§ THE TASK: Each entry needs to be retyped exactly.

[Stored records]
- - - - -

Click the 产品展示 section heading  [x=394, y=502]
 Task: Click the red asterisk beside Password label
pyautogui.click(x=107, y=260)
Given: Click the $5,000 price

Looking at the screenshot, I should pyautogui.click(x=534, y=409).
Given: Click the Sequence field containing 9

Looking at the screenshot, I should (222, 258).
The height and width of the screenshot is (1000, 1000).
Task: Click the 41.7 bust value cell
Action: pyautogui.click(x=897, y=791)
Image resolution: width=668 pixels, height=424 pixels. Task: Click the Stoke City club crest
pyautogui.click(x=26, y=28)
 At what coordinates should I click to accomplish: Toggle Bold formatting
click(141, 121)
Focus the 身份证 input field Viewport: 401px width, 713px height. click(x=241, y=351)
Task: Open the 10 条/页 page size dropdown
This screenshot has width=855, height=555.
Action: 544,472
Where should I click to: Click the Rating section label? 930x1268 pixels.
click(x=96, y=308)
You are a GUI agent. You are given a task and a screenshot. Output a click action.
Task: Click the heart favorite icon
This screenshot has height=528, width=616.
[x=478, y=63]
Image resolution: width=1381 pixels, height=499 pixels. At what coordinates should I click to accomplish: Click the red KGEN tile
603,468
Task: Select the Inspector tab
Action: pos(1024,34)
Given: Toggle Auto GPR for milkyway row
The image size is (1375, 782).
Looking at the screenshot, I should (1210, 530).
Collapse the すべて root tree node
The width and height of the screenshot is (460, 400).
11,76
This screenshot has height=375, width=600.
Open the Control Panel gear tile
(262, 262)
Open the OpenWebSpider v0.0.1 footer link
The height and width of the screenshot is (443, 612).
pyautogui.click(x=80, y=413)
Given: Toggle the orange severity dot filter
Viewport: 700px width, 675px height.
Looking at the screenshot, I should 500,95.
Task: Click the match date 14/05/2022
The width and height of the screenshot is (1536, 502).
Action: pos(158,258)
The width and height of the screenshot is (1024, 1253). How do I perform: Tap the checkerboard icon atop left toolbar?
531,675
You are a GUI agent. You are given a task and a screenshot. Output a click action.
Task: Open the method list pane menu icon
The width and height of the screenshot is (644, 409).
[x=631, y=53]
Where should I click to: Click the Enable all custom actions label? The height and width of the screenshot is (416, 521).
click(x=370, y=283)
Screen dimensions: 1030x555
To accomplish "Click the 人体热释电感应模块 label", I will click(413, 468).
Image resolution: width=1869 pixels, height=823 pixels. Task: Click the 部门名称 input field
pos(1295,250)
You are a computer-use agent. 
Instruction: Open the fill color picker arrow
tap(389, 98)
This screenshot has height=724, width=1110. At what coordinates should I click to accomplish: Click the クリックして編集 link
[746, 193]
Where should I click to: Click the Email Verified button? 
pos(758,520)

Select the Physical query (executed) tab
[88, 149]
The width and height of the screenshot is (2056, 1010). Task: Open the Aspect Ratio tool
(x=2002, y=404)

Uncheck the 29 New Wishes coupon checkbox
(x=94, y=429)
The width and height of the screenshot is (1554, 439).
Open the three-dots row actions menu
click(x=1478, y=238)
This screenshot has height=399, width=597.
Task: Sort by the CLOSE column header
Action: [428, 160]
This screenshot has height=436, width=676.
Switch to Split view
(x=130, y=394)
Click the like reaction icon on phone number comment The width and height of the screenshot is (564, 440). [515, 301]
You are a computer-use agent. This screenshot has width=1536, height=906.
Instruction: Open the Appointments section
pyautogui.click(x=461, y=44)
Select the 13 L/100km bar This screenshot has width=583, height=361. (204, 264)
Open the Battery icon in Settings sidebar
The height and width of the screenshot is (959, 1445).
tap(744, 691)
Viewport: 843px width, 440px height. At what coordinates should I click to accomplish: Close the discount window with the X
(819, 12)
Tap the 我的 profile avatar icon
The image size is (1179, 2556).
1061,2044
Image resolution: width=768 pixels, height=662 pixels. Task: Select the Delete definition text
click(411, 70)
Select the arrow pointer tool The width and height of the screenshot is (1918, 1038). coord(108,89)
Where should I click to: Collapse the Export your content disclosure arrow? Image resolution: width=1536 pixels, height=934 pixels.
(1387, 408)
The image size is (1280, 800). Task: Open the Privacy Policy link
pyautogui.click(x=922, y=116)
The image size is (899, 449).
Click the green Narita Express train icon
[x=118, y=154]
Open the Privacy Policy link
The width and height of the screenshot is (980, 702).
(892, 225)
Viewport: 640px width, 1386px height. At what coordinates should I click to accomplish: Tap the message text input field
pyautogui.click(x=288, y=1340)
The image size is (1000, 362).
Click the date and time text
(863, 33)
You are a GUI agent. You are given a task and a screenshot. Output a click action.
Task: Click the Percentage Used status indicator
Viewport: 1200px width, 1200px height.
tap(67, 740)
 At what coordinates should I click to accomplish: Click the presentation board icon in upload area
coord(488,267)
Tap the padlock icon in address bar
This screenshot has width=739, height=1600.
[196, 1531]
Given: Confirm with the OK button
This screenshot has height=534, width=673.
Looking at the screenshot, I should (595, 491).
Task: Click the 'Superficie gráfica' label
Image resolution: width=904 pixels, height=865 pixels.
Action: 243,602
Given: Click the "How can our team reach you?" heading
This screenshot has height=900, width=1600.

- - - - -

§ REPLY TO THE EXERCISE:
Click the 产品展示 section heading  [x=394, y=502]
 Task: Click the red asterisk beside Password label
pyautogui.click(x=107, y=260)
Given: Click the $5,000 price

Looking at the screenshot, I should pyautogui.click(x=534, y=409).
Given: Click the Sequence field containing 9

Looking at the screenshot, I should (222, 258).
The height and width of the screenshot is (1000, 1000).
Task: Click the 41.7 bust value cell
Action: pyautogui.click(x=897, y=791)
Image resolution: width=668 pixels, height=424 pixels. Task: Click the Stoke City club crest
pyautogui.click(x=26, y=28)
 At what coordinates should I click to accomplish: Toggle Bold formatting
click(141, 121)
Focus the 身份证 input field Viewport: 401px width, 713px height. click(x=241, y=351)
Task: Open the 10 条/页 page size dropdown
This screenshot has width=855, height=555.
Action: 544,472
Where should I click to: Click the Rating section label? 930x1268 pixels.
click(x=96, y=308)
You are a GUI agent. You are given a task and a screenshot. Output a click action.
Task: Click the heart favorite icon
This screenshot has height=528, width=616.
[x=478, y=63]
Image resolution: width=1381 pixels, height=499 pixels. At what coordinates should I click to accomplish: Click the red KGEN tile
603,468
Task: Select the Inspector tab
Action: pos(1024,34)
Given: Toggle Auto GPR for milkyway row
The image size is (1375, 782).
Looking at the screenshot, I should (1210, 530).
Collapse the すべて root tree node
The width and height of the screenshot is (460, 400).
11,76
This screenshot has height=375, width=600.
Open the Control Panel gear tile
(262, 262)
Open the OpenWebSpider v0.0.1 footer link
The height and width of the screenshot is (443, 612).
pyautogui.click(x=80, y=413)
Given: Toggle the orange severity dot filter
Viewport: 700px width, 675px height.
Looking at the screenshot, I should 500,95.
Task: Click the match date 14/05/2022
The width and height of the screenshot is (1536, 502).
Action: pos(158,258)
The width and height of the screenshot is (1024, 1253). How do I perform: Tap the checkerboard icon atop left toolbar?
531,675
You are a GUI agent. You are given a task and a screenshot. Output a click action.
Task: Open the method list pane menu icon
The width and height of the screenshot is (644, 409).
[x=631, y=53]
Where should I click to: Click the Enable all custom actions label? The height and width of the screenshot is (416, 521).
click(x=370, y=283)
Screen dimensions: 1030x555
To accomplish "Click the 人体热释电感应模块 label", I will click(413, 468).
Image resolution: width=1869 pixels, height=823 pixels. Task: Click the 部门名称 input field
pos(1295,250)
You are a computer-use agent. 
Instruction: Open the fill color picker arrow
tap(389, 98)
This screenshot has height=724, width=1110. At what coordinates should I click to accomplish: Click the クリックして編集 link
[746, 193]
Where should I click to: Click the Email Verified button? 
pos(758,520)

Select the Physical query (executed) tab
[88, 149]
The width and height of the screenshot is (2056, 1010). Task: Open the Aspect Ratio tool
(x=2002, y=404)

Uncheck the 29 New Wishes coupon checkbox
(x=94, y=429)
The width and height of the screenshot is (1554, 439).
Open the three-dots row actions menu
click(x=1478, y=238)
This screenshot has height=399, width=597.
Task: Sort by the CLOSE column header
Action: [428, 160]
This screenshot has height=436, width=676.
Switch to Split view
(x=130, y=394)
Click the like reaction icon on phone number comment The width and height of the screenshot is (564, 440). [515, 301]
You are a computer-use agent. This screenshot has width=1536, height=906.
Instruction: Open the Appointments section
pyautogui.click(x=461, y=44)
Select the 13 L/100km bar This screenshot has width=583, height=361. (204, 264)
Open the Battery icon in Settings sidebar
The height and width of the screenshot is (959, 1445).
tap(744, 691)
Viewport: 843px width, 440px height. At what coordinates should I click to accomplish: Close the discount window with the X
(819, 12)
Tap the 我的 profile avatar icon
The image size is (1179, 2556).
1061,2044
Image resolution: width=768 pixels, height=662 pixels. Task: Select the Delete definition text
click(411, 70)
Select the arrow pointer tool The width and height of the screenshot is (1918, 1038). coord(108,89)
Where should I click to: Collapse the Export your content disclosure arrow? Image resolution: width=1536 pixels, height=934 pixels.
(1387, 408)
The image size is (1280, 800). Task: Open the Privacy Policy link
pyautogui.click(x=922, y=116)
The image size is (899, 449).
Click the green Narita Express train icon
[x=118, y=154]
Open the Privacy Policy link
The width and height of the screenshot is (980, 702).
(892, 225)
Viewport: 640px width, 1386px height. At what coordinates should I click to accomplish: Tap the message text input field
pyautogui.click(x=288, y=1340)
The image size is (1000, 362).
Click the date and time text
(863, 33)
You are a GUI agent. You are given a task and a screenshot. Output a click action.
Task: Click the Percentage Used status indicator
Viewport: 1200px width, 1200px height.
tap(67, 740)
 At what coordinates should I click to accomplish: Click the presentation board icon in upload area
coord(488,267)
Tap the padlock icon in address bar
This screenshot has width=739, height=1600.
[196, 1531]
Given: Confirm with the OK button
This screenshot has height=534, width=673.
Looking at the screenshot, I should (595, 491).
Task: Click the 'Superficie gráfica' label
Image resolution: width=904 pixels, height=865 pixels.
Action: 243,602
Given: Click the "How can our team reach you?" heading
This screenshot has height=900, width=1600.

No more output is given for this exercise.